Loretta Howard Gallery is pleased to present What Matters by Nicolas Carone. Seven paintings and four works on paper offer a compelling cross section of the artist’s late period. The linear mark making that fill his paintings evokes the immediacy of a drawing. Similarly, his works on paper maintain a tonal, painterly quality and illustrate the artist’s lifelong commitment to both mediums. Filled with deep washes of grey, white and black, each canvas is punctuated with loose skeins of paint and linear brushwork that suggest the contours of the figure.
The sweeping cadence, and stark pallet recall the 1940s abstractions of Carone’s longtime friend Willem de Kooning. Just as prominent, however, is the gestural force of the human body.
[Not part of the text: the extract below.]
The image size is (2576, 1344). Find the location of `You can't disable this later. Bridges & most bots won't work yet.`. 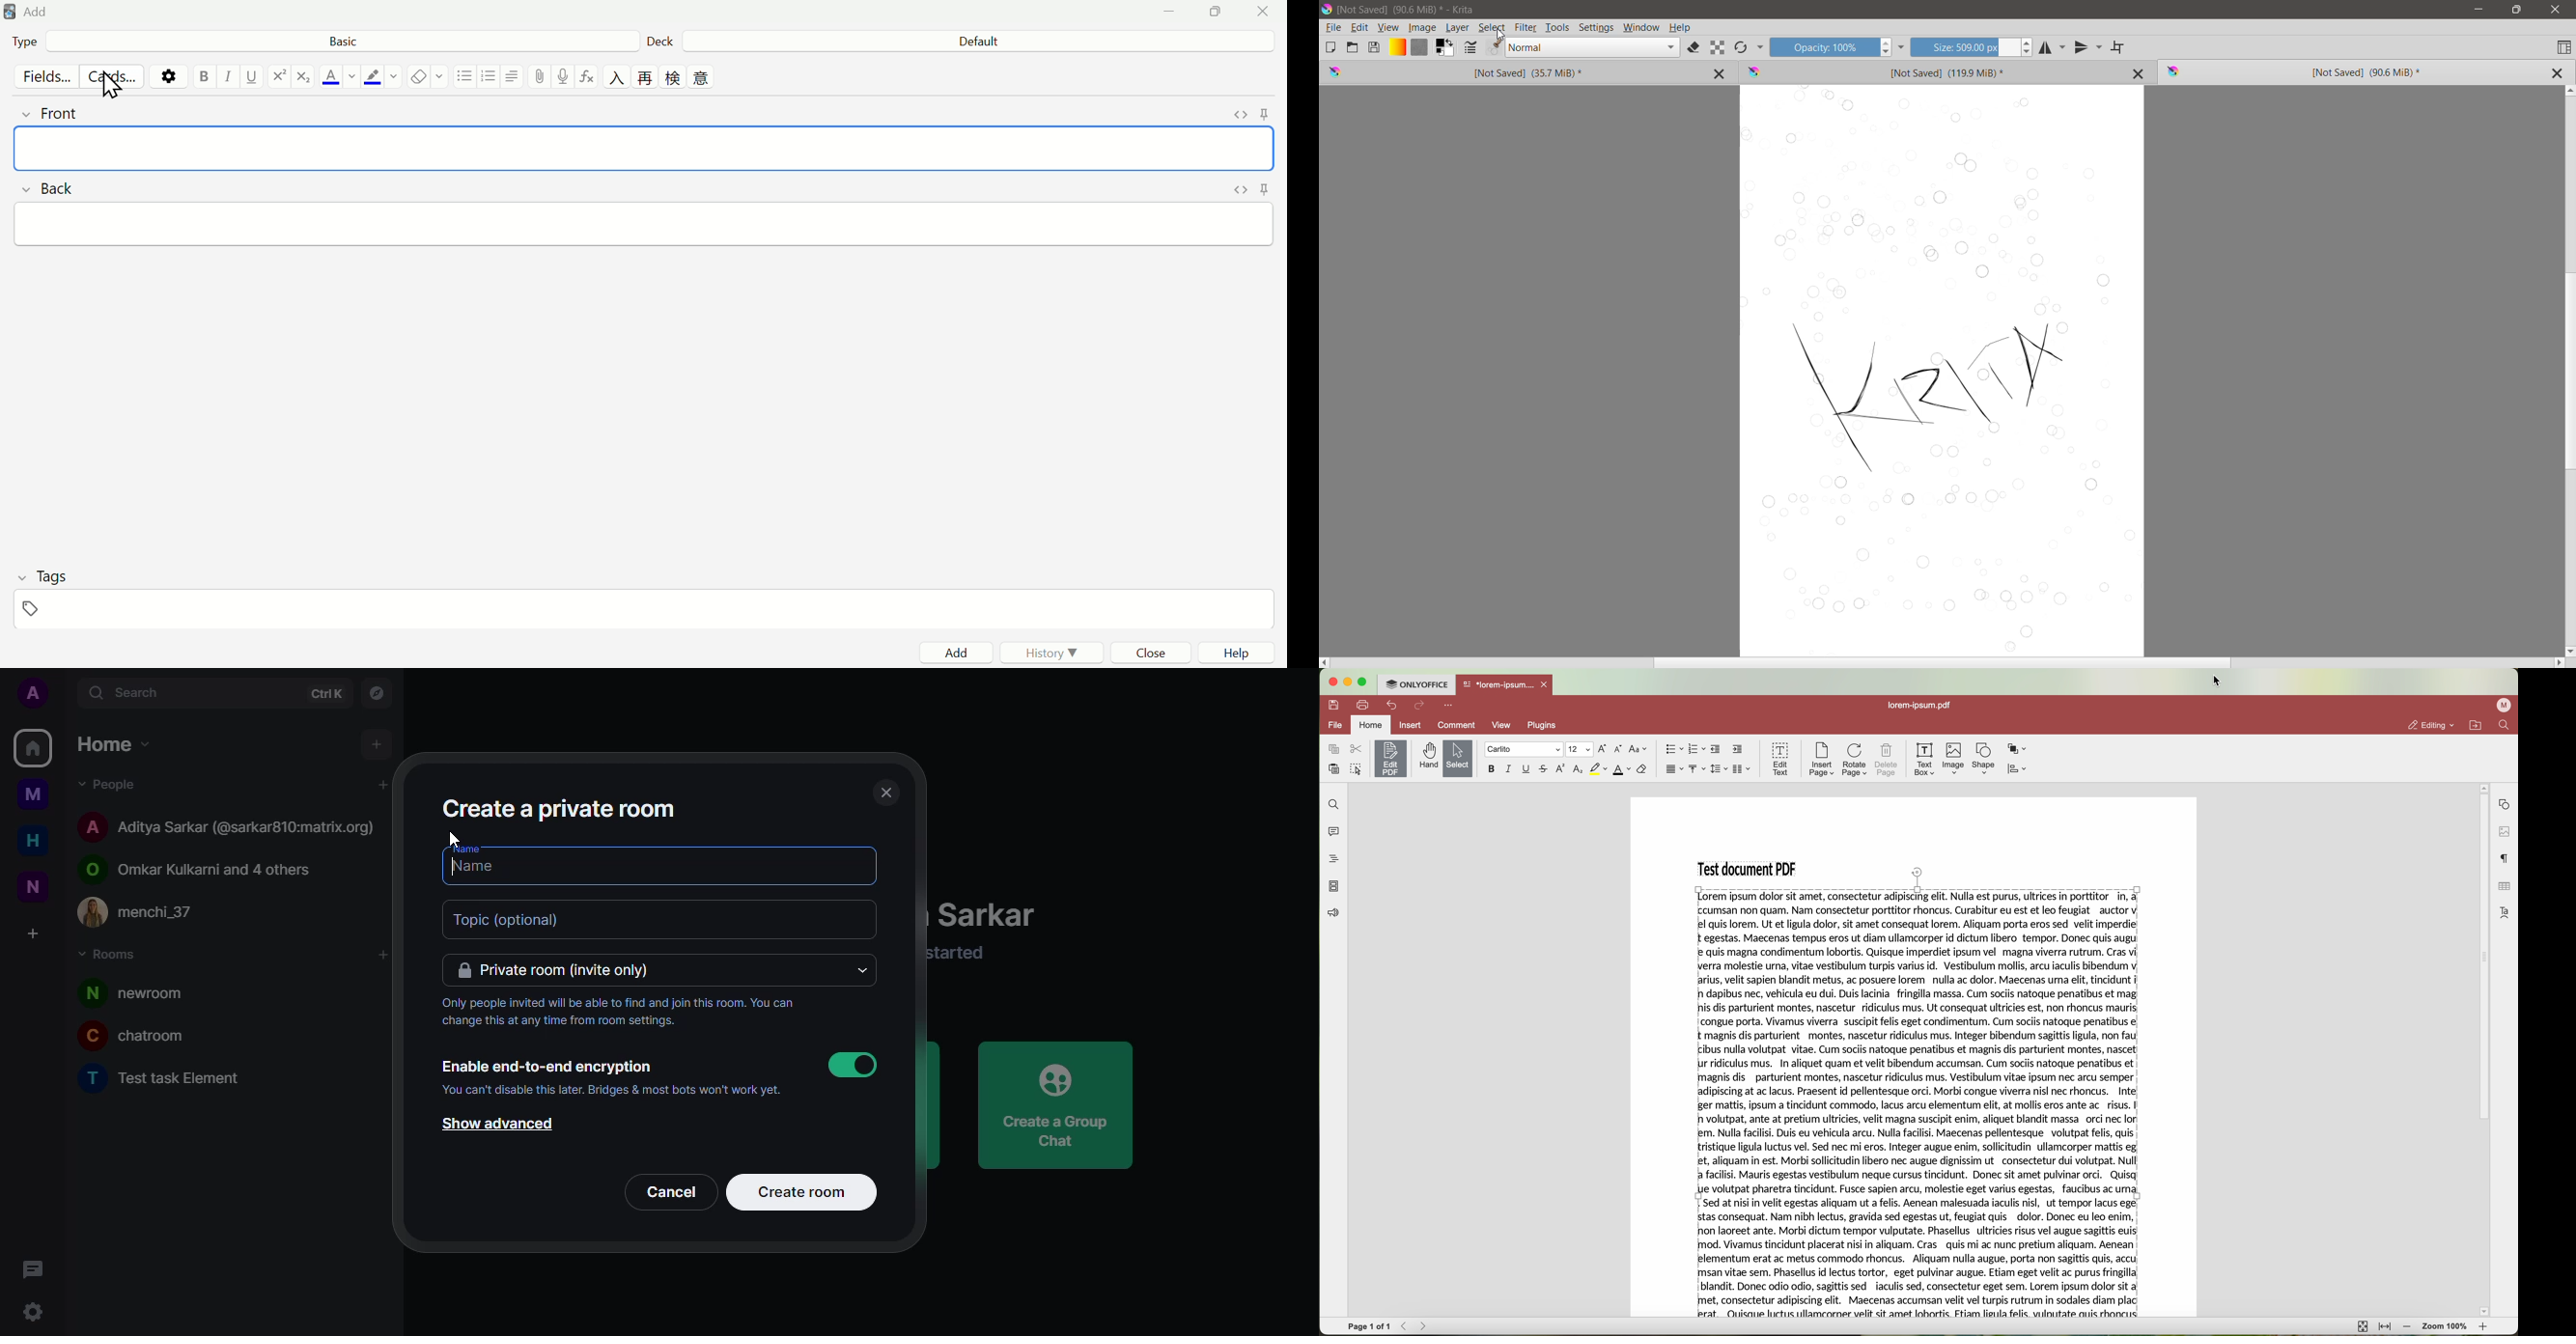

You can't disable this later. Bridges & most bots won't work yet. is located at coordinates (612, 1091).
This delicate balance between figuration and abstraction was a key point of experimentation throughout the artist’s six-decade career. Though Carone is best known for his involvement with New York Abstract Expressionism, throughout the 1960s and 1970s the figure became central to his practice.
In his late works, the reference to the human form is latent. One glimpses the curved suggestion of an arm or leg as if out of the corner of an eye. The graceful force of these movements is easily felt as they play out across the dense, persistent rhythms of Carone’s abstracted line.
Nicolas Carone’s work is featured in a number of public collections including the Baltimore Museum of Art, High Museum of Art; Atlanta, Hirshhorn Museum and Sculpture Garden; Washington, DC, The Metropolitan Museum of Art; New York, Norton Museum of Art; Palm Beach. Sheldon Museum of Art; University of Nebraska, Smithsonian American Art Museum; Washington, DC, Solomon R. Guggenheim Museum; New York, Tate Modern; London, Walker Art Center; Minneapolis, Weatherspoon Museum of Art; Greensboro, and Whitney Museum of American Art; New York.
An exhibition catalog with an essay by Barbara Rose and the artist’s biographer Frank Messina is forthcoming.